Why is there is no celebration of British beer in London?

Last week, as my train pulled into London Bridge station, a board on a large building announced: 'Hop Exchange - apartments for sale'. The Hop...

Last week, as my train pulled into London Bridge station, a board on a large building announced: 'Hop Exchange - apartments for sale'.

The Hop Exchange is a historic site.

From the late medieval period, hops from Kent were brought to the building where brewers would barter with farmers over the best price for their crop. As the name suggests, it was the brewers and farmers' equivalent of the Stock Exchange.

The building has been empty for years. It would make a brilliant base for a beer museum, just a few yards from one of London's major train and Underground complexes.

The exchange is also close to Vinopolis, the hugely successful tourist attraction devoted to wine. It traces the history of the tipple, the way in which grapes are cultivated and the different varieties of wine available. It has restaurants and cafes, and stages regular wine tastings.

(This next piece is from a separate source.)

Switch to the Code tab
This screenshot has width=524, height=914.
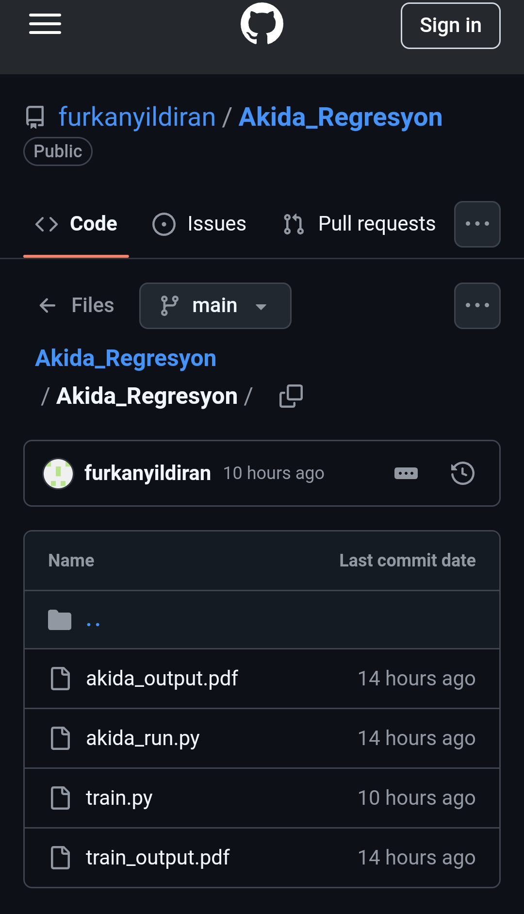pos(77,224)
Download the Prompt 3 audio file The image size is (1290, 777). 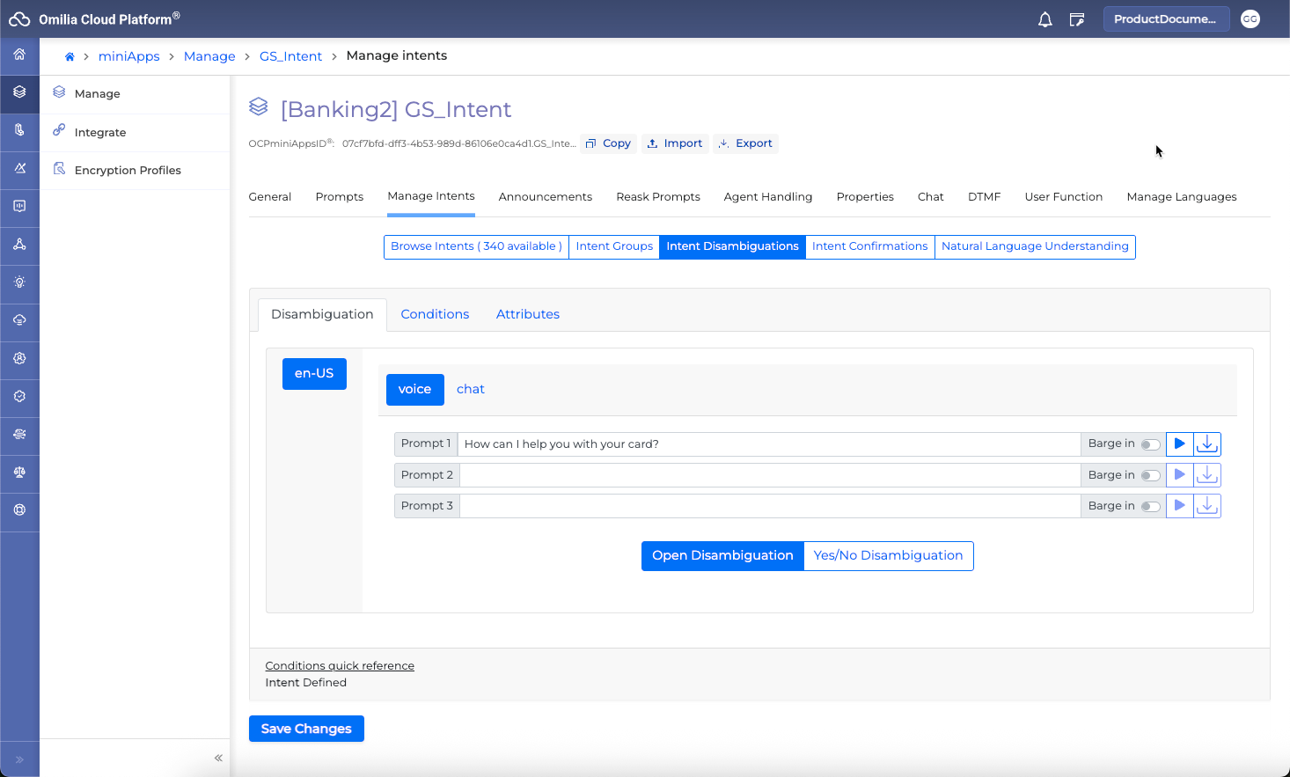1207,506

Good luck to Vinopolis. But Britain makes tiny amounts of wine whereas we produce vast amounts of beer. We are renowned throughout the world for styles unique to this country - mild, bitter, India Pale Ale, old ale and barley wine - and yet there is nothing similar to Vinopolis in the country's capital that extols our great contribution to world beer.

There is a fine museum in Burton-on-Trent, formerly the Bass Museum, now owned by Coors. Many breweries have small museums or visitor centres devoted to the history of brewing.

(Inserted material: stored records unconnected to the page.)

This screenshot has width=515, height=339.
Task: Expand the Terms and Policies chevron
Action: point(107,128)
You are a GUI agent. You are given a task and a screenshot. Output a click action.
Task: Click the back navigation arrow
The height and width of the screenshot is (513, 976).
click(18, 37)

Fortunately the gap left by the lack of a brewing museum in London is filled to some extent by a new venture in the revamped Borough Market area that lies close to the Hop Exchange, Southwark Cathedral and the Globe Theatre.

Brew Wharf in Stoney Street (SE1, 0207 378 6601) is the brainchild of the restaurateur Trevor Gulliver, with financial support from Vinopolis, which owns shares in the project.

Set in vaulted rooms with bare brick walls, it is a bar, restaurant and micro-brewery.

The five-barrel plant, visible behind plate glass windows in the main dining area, is run by Iain Peebles.

It is his first venture in brewing and he is fashioning some splendid ales from the plant, which was installed by the legendary David Smith, designer of a vast number of small breweries, who also trained Iain.

He is currently producing two bitters and is tinkering with the recipes.

On the day of my visit I tasted two bronze bitters at 3.5% abv and 4.1% abv, one tangy and peppery with the use of English Goldings hops, the other spicy and fruity due to the use of the Fuggle variety.

The beers married well with the dishes available, including the famous French toasted ham and cheese sandwich, croque monsieur.

The choice of beers at Brew Wharf is not confined to its own products. As well as American, Belgian and Czech brews, there are beers on tap from the craft Meantime Brewery in nearby Greenwich, run by German-trained master brewer Alastair Hook.

They include a Czech-style Pilsner, a Kolsch inspired by the ales from Cologne in Germany, a Bavarian wheat beer, and a Belgian-style raspberry fruit beer.

Meantime's bottled Porter is the perfect companion for mussels and oysters on the menu, while the brewery's bottled IPA is a quite brilliant match for beef or blue cheese.

A restaurant devoted to beer in London is a major step forward in placing brewing on a deserved pedestal.

But more needs to be done. It requires the combined energy of everyone involved in brewing, selling and enjoying beer to invest in a London museum of brewing.

BBPA, IFBB, Cask Marque, Beer Academy, SIBA and Camra should put their heads together in an attempt to give beer the recognition it deserves. The Hop Exchange is available.